Sex is a topic that many people want to talk about — but few want to acknowledge if it becomes a problem. Many women face challenges in what is often the first step in sexual intimacy, which is sexual desire or sex drive.
Women with low sex drive have reduced sexual interest and few sexual fantasies or thoughts. If you experience this, you may not want to have sex with your partner or return your partner’s advances. As a result, you can’t be an active partner in sexual intimacy, as much as you might try.
Low sex drive impacts both people in a relationship. You may feel anxious because you want to increase your sex drive. But at the same time, you don’t feel the emotions or physical longing. While you care for your partner, you may find yourself unable to fulfill the sexual part of the relationship.
Low sex drive can also affect your partner. They may see themselves as undesirable and lacking sexual fulfillment. This can lead to in relationship difficulties.
There are several steps that you and your partner can take before these difficulties set in.
Many women with low sex drive are surprised to find out how common the condition is. According to The North American Menopause Society, about 5.4 to 13.6 percent of women in the United States have hypoactive sexual desire disorder (HSDD), now known as female sexual interest/arousal disorder.. This condition causes women to experience low sex drive that affects their relationship or quality of life. The condition can occur in both premenopausal and menopausal women.
You don’t have to make living with low sex drive your new norm. The condition is treatable. In 2015, the U.S. Food and Drug Administration (FDA) approved a medication for HSDD. Flibanserin (Addyi) treats premenopausal women with this disorder. However, the drug isn’t for everyone. Side effects include hypotension (low blood pressure), fainting, and dizziness.
Other medical treatments, such as topical estrogen, can also enhance your sex drive.
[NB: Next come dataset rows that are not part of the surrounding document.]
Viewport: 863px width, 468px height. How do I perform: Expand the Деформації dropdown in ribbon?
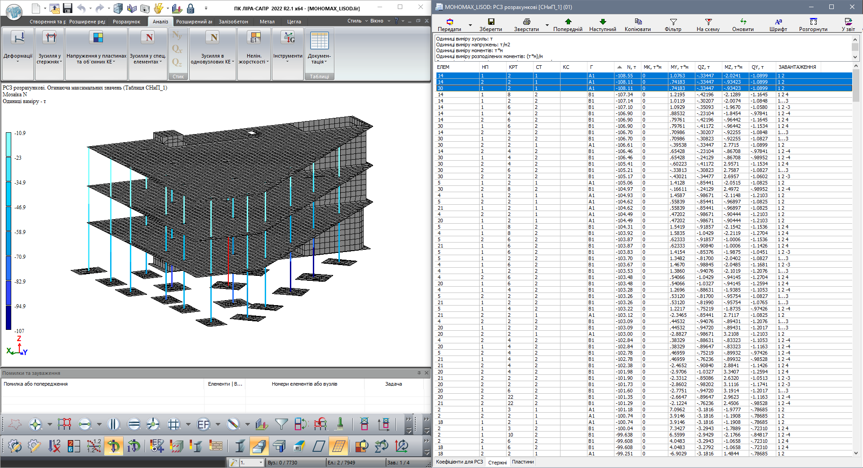point(18,61)
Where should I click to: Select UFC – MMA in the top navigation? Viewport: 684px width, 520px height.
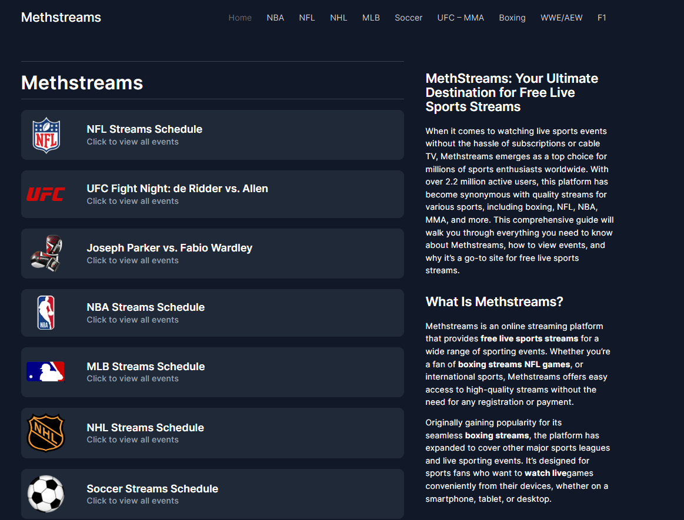tap(461, 18)
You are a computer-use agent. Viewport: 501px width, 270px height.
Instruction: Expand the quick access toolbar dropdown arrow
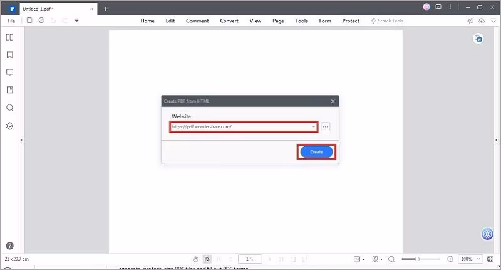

Another option is individual or couple’s therapy. This can help improve communication within a relationship. In turn, this can strengthen sexual bonds and spark desire.
Talk to your doctor
There have been many advances in research and information on HSDD and other conditions related to low sex drive. If you experience low sex drive, talk to your doctor. This could be your primary care physician, gynecologist, or mental health professional. Each of these experts can check you for potential underlying causes related to low sex drive. They can also recommend treatments to enhance sex drive.
There’s no reason to feel ashamed, embarrassed, or even unsure about talking to your doctor. Sexual health is tied with mental and physical health. The impacts of a strained relationship and lower quality of life can carry over into your overall health. Try not to neglect or brush aside your emotions related to sex.
Talk to your partner
Communication between sexual partners is vital. Communication is especially important to achieve successful outcomes when treating HSDD. According to a survey from the National Women’s Health Resource Center on the impacts of low sexual desire on a relationship:
- 59 percent of women report that low sex drive or HSDD puts a negative impact on their relationships.
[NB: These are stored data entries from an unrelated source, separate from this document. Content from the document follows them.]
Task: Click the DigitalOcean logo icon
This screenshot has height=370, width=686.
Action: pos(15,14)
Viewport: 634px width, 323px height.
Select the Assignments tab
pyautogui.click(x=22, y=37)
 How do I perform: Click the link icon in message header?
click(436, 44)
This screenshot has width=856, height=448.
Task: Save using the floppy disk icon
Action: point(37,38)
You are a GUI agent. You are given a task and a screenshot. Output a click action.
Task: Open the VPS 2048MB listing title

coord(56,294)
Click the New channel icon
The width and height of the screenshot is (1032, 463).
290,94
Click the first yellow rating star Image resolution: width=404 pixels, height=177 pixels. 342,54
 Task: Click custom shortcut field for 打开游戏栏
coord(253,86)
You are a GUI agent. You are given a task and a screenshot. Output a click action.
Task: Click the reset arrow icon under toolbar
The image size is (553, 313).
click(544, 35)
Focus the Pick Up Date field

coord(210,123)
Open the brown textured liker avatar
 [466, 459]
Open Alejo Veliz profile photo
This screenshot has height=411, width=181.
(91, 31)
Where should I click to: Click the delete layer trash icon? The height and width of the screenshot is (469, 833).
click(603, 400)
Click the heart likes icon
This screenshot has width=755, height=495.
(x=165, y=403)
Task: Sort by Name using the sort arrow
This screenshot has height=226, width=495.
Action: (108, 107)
- 85 percent of women said low sexual desire hurts intimacy levels with a partner.
- 66 percent of women report that low sexual desire impacts their relationship communication.
While HSDD and low sex drive can impact a relationship, you can take steps to communicate better and enhance intimacy. Some suggestions include:
- Engaging in more foreplay or designating a night where the couple can kiss and touch. This doesn’t have to end with intercourse.
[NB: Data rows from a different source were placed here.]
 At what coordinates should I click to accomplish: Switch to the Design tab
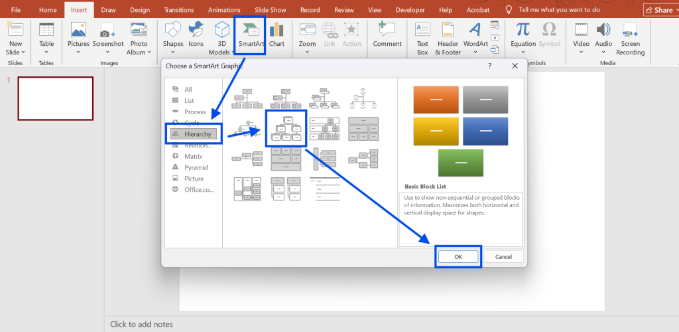coord(139,10)
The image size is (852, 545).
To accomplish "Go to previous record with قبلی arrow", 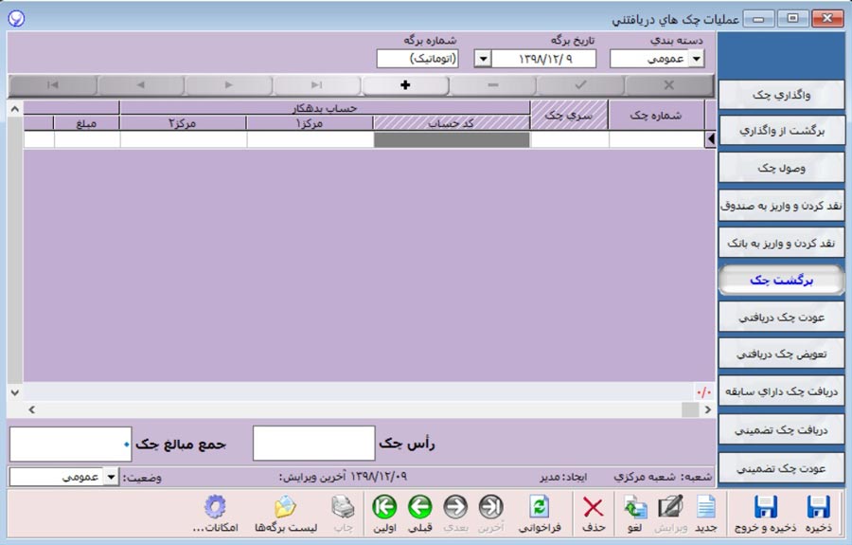I will [x=420, y=513].
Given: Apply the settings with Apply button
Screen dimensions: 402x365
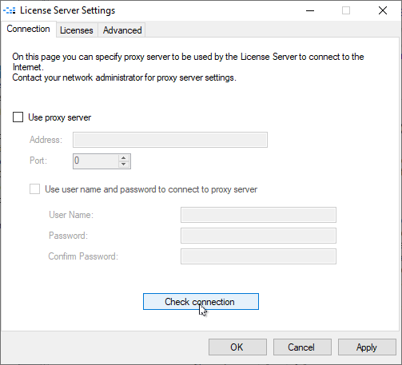Looking at the screenshot, I should pyautogui.click(x=367, y=347).
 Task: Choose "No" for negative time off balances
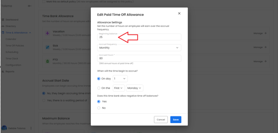tap(99, 108)
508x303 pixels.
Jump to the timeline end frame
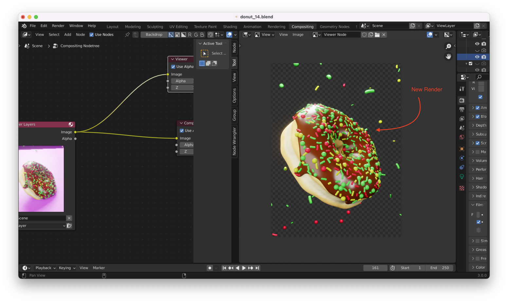(x=257, y=268)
- Engaging in role play or new sexual positions that could stimulate more sensations for a woman.
- Using sex toys, costumes, or lingerie — something new to change the sexual experience.
Enhanced sex drive may not happen overnight, but it’s not impossible. It’s important that you and your partner commit to trying new things. Also, support each other through treatment. Together and with time, low sex drive can improve.